The way to check whether anything is a conclusion is to ask:
- is it the author's opinion?
- does she provide at least one supporting idea for that?

For the 3rd sentence, is it the author's opinion?
Yeah, I guess. It reads like a fact we'd accept, but it's not quantifiable / statistical data. It's a claim about why we have TA's perform services for the university. You could conceivably construe this sentence as the Univ Admin's opinion about why we have TA's.

Does she support this idea?
i.e., why should we believe that the only purpose of having them perform services is to fund their education?

Because, if there weren't pursuing degrees or were able to pay for their degree, they wouldn't hold their TA post at all.

I think it's fair to call the 3rd sentence an Intermediate Conclusion. But, even if we call it a premise, there's no RULE that we can't go against a premise.

Books and classes and teachers teach it as though there's some rule against it (because 99.9% of LSAT questions don't try to fight the premise). But there are several examples of this throughout the 4000+ LR questions on the 87 released tests.

This is one of three or four that I can think of.

In regards to (D), a stipend is a way of being compensated for a gig. It's not hourly pay. It's not quite a salary (in part, because it doesn't usually come with benefits). Also, salaries apply to a year of work. A stipend applies to some other unit of work (my Mom used to direct the high school musical, which took about 3 months of time, and she'd get paid a few thousand flat for that).

(D) definitely seems kinda tempting, but it would only weaken if it were showing that TA's really COULD afford their education without financial assistance. The fact that the stipend might be MORE than what they need doesn't undermine the idea that they needed money in the first place to fund their education. (also, as mentioned earlier in the thread, "funding education" does not just mean paying for tuition -- there are also books and other cost of living expenses)
 
Misti Duvall
Thanks Received: 13
Atticus Finch
Atticus Finch
 
Posts: 191
Joined: June 23rd, 2016
 
 
 

Re: Q13 - University administrator: Graduate students

by Misti Duvall Tue Oct 20, 2020 1:34 am

Question Type:
Weaken

Stimulus Breakdown:
If TA's weren't pursuing degrees or could pay for their education otherwise, they wouldn't teach. So the sole purpose of TA's is to help them fund their degrees. Which means grad students are wrong to say that TA's are employees entitled to the usual benefits.

Answer Anticipation:
Hmm, this one is tricky because of the intermediate conclusion, and I'm skeptical about the SOLE purpose language. Couldn't they fund their degrees and help the university?

Correct answer:
(C)

Answer choice analysis:
(A) For weaken questions, first ask if the answer would make the conclusion less likely. If yes, keep. If no, eliminate. (A) seems to hint at some sort of bias, but it doesn't necessarily make the conclusion less likely. Eliminate.
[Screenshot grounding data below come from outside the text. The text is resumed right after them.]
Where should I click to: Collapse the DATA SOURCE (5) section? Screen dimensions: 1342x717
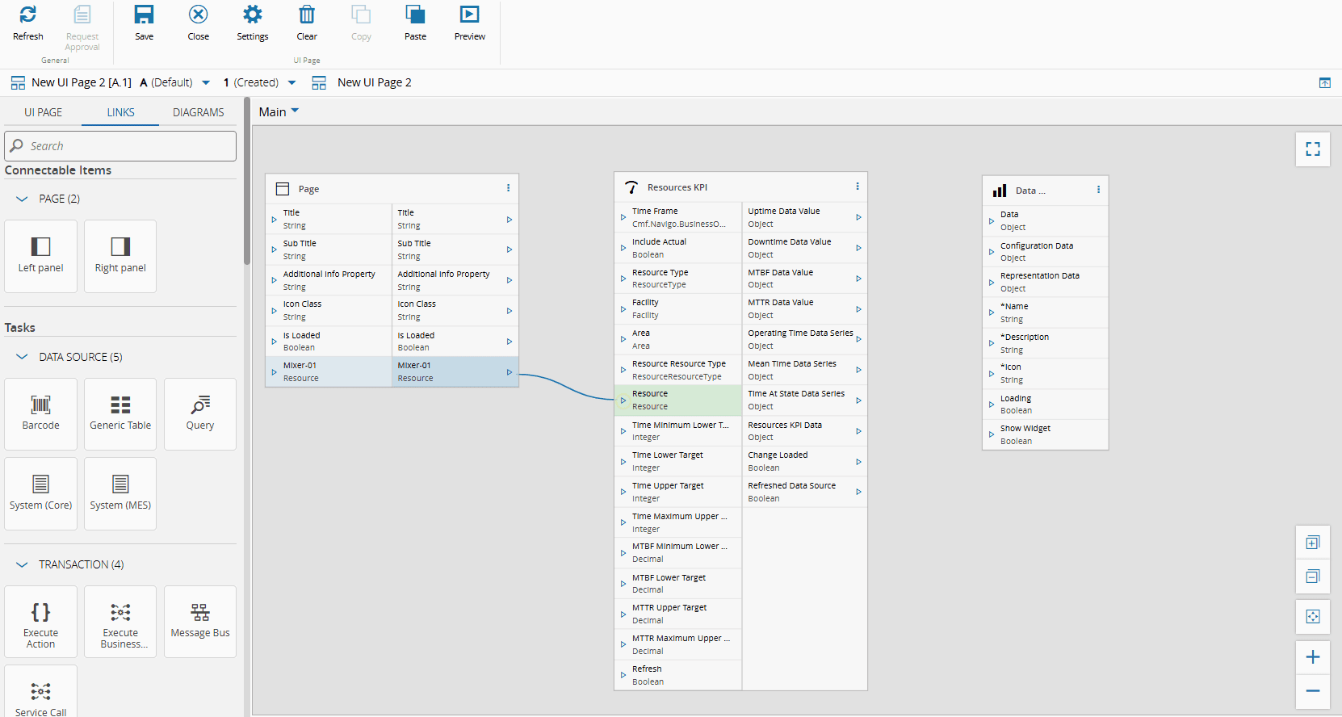pos(22,357)
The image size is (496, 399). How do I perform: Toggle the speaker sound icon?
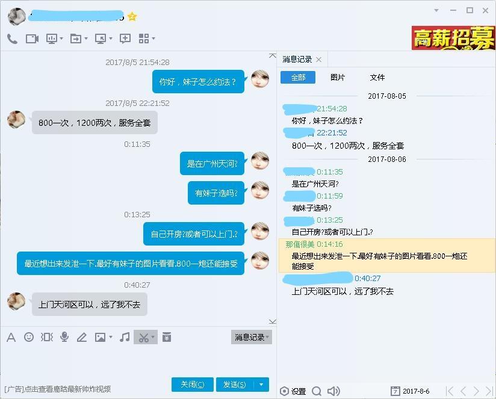[x=333, y=391]
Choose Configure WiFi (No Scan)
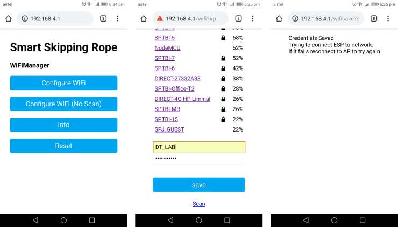 coord(63,104)
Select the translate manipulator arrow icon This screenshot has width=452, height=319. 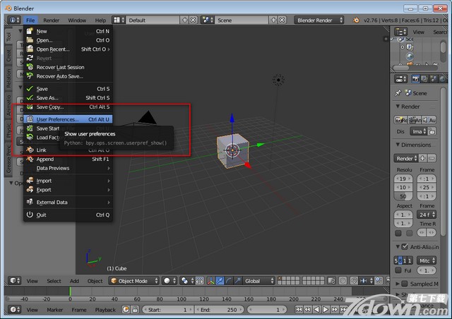(x=219, y=281)
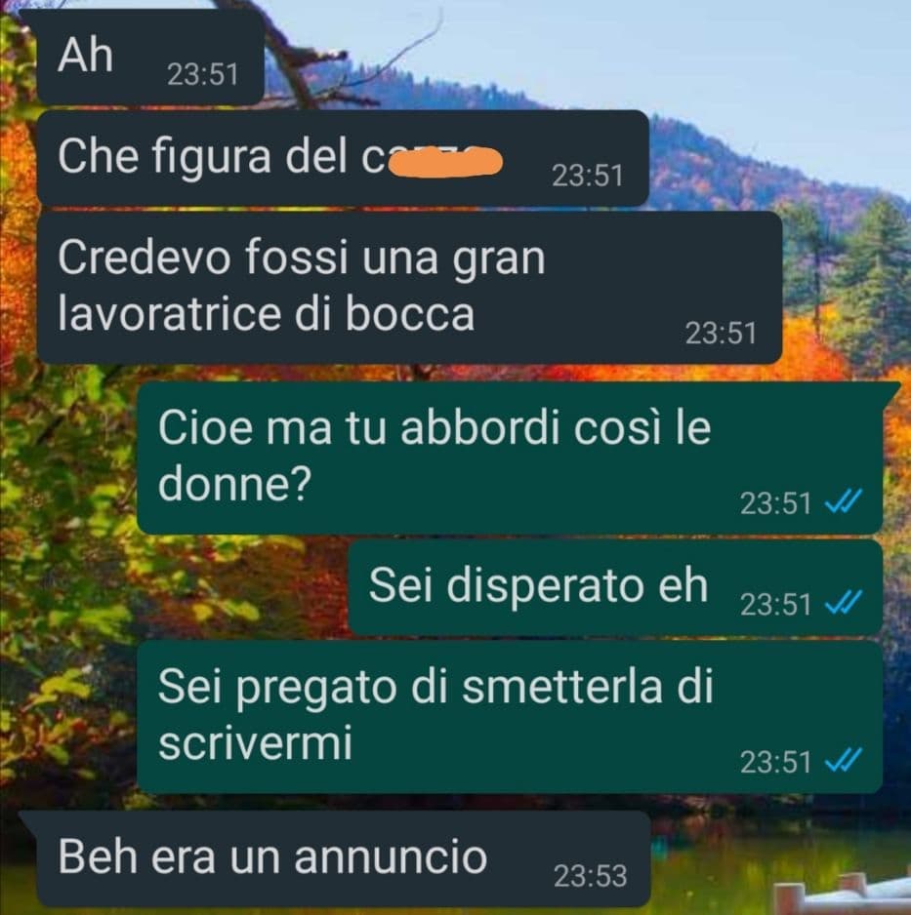The width and height of the screenshot is (911, 915).
Task: Tap the timestamp of the 'Ah' message
Action: coord(203,75)
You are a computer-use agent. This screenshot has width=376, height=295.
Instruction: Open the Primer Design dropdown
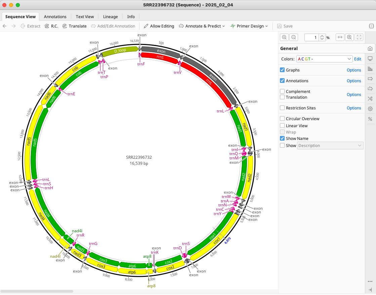coord(249,26)
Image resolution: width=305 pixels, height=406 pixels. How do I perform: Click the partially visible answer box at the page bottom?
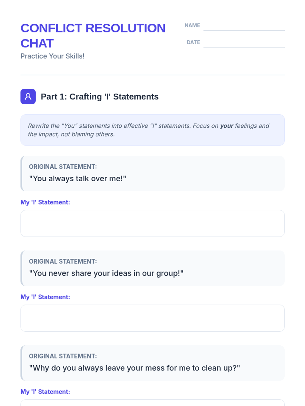pyautogui.click(x=153, y=403)
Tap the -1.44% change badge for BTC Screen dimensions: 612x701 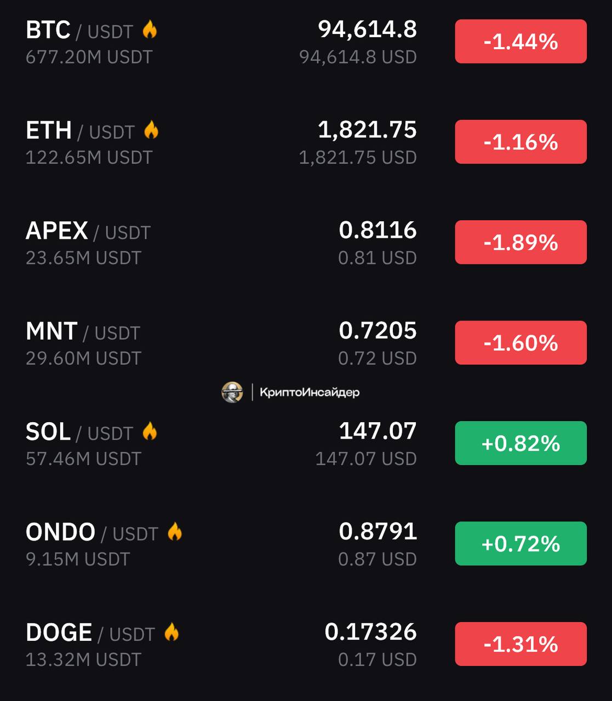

(B) So? Just because the university pays adjuncts the same or similar doesn't change anything with regard to TAs.

(C) Bingo. This would certainly seem to help the university, making less likely the intermediate conclusion that helping grad students pay for their education is the sole purpose of TAs.

(D) Not relevant. Even if the stipends exceed the cost of tuition, that doesn't hurt the idea that TA's might be employees entitled to benefits.

(E) Seems like a good real world argument for making TA's employees, but does nothing to weaken the reasoning in this argument, which is that the sole purpose of TA's is to help the graduate students themselves.

Takeaway/Pattern:
Intermediate conclusions can be tricky because they function like premises, but they're still conclusions and can be weak links in a chain of logic.